To a person like me, the New York City address pattern in extremely interesting. Twenty house numbers to the block on the avenues (and not every avenue beginning on the baseline of 5th Avenue) make for a very interesting address location experience: a tradition in phonebooks and travel guides is to include a amusingly abstruse algorithm to determine what cross-street your address may (or may not) be near.

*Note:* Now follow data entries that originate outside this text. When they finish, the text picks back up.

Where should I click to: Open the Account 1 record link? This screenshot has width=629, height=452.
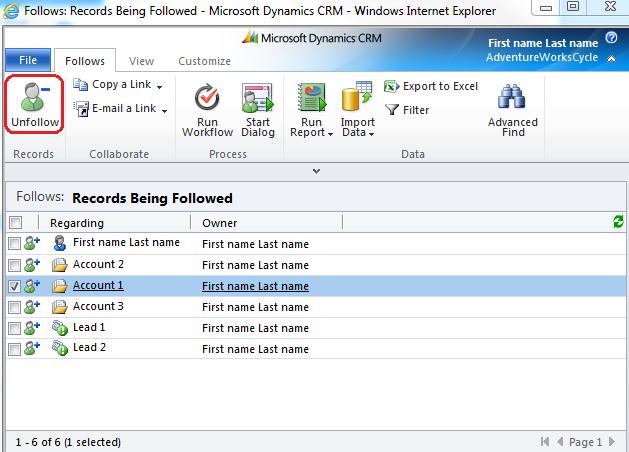point(98,286)
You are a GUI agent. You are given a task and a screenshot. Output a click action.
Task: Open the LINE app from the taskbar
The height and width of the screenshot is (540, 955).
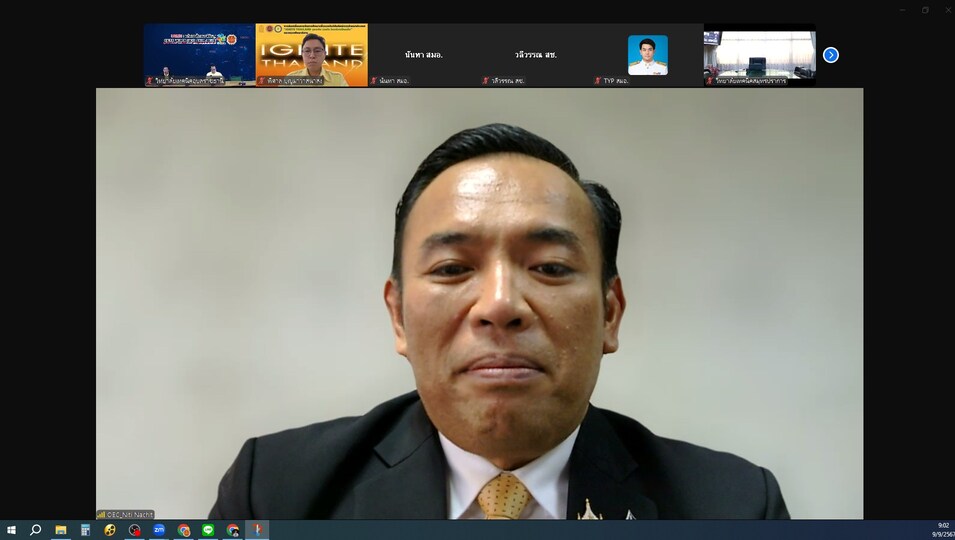click(x=208, y=530)
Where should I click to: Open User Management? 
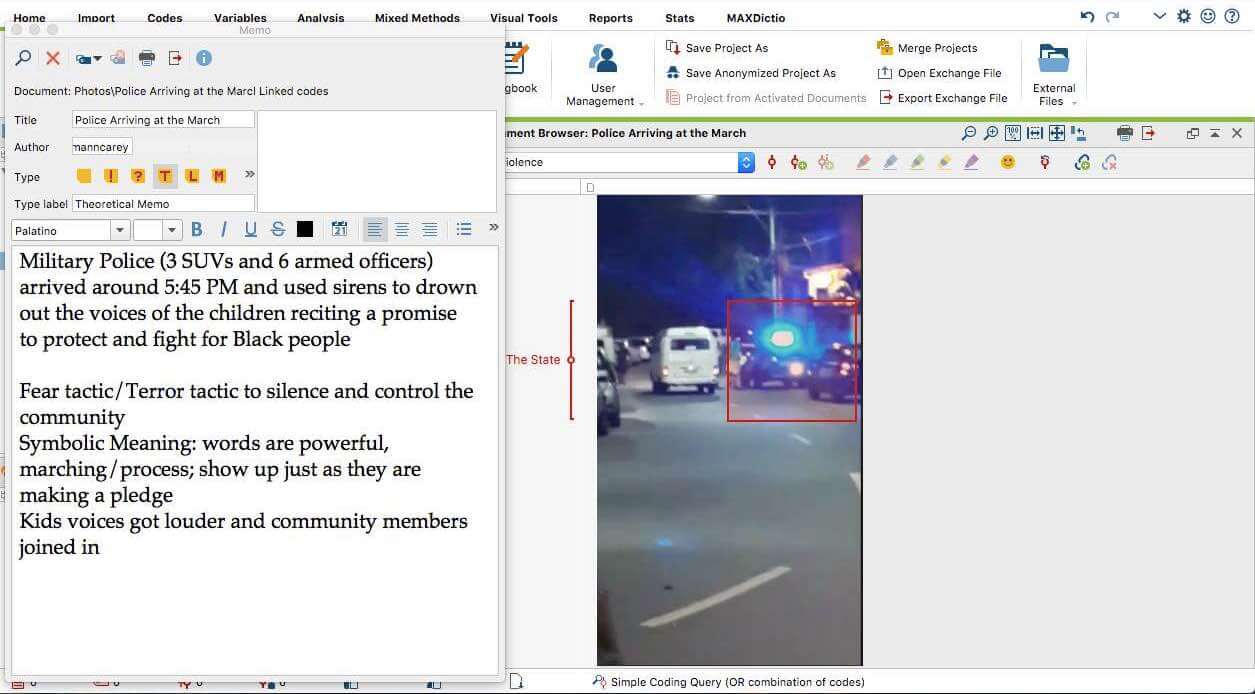pos(602,72)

Latterly the wonders of the intartubez have brought web-based pages and apps for download that make it very easy for those who are NYC tyros to find what they need. But, as in life, everything is as it is, but not as it ought to be: there is cachet and status to addresses, and as it turns out, if you are sufficiently close to Fifth Avenue, that Avenue of distinction, you can petition the City of New York for a vanity address:
Borelli is a somewhat reluctant steward of the vanity-address program, which dates back several decades and can be blamed for, among other things, the proliferation of the word “plaza” and the disproportionate number of businesses and homeowners with Park Avenue and Fifth Avenue letterheads. (“Pulling an avenue address over” is the topographical parlance for denying that your building’s real entrance is on, say, East Seventy-sixth Street.) “I usually try to talk them out of it,” Borelli said, referring to vainglorious building owners. “If you’re having a heart attack and you’ve got a vanity address, it could take a few crucial moments for the E.M.T. driver to figure it out. And you could be dead by the time help arrives.” The residents of 44 West Sixty-second Street once sued the owners of 62 West Sixty-second Street, whose nifty mnemonic address comes at the expense of directional logic: it is east, not west, of No. 44. The plaintiffs were upset about missing out on pizza deliveries and Town Car pickups amid the confusion. (They lost.)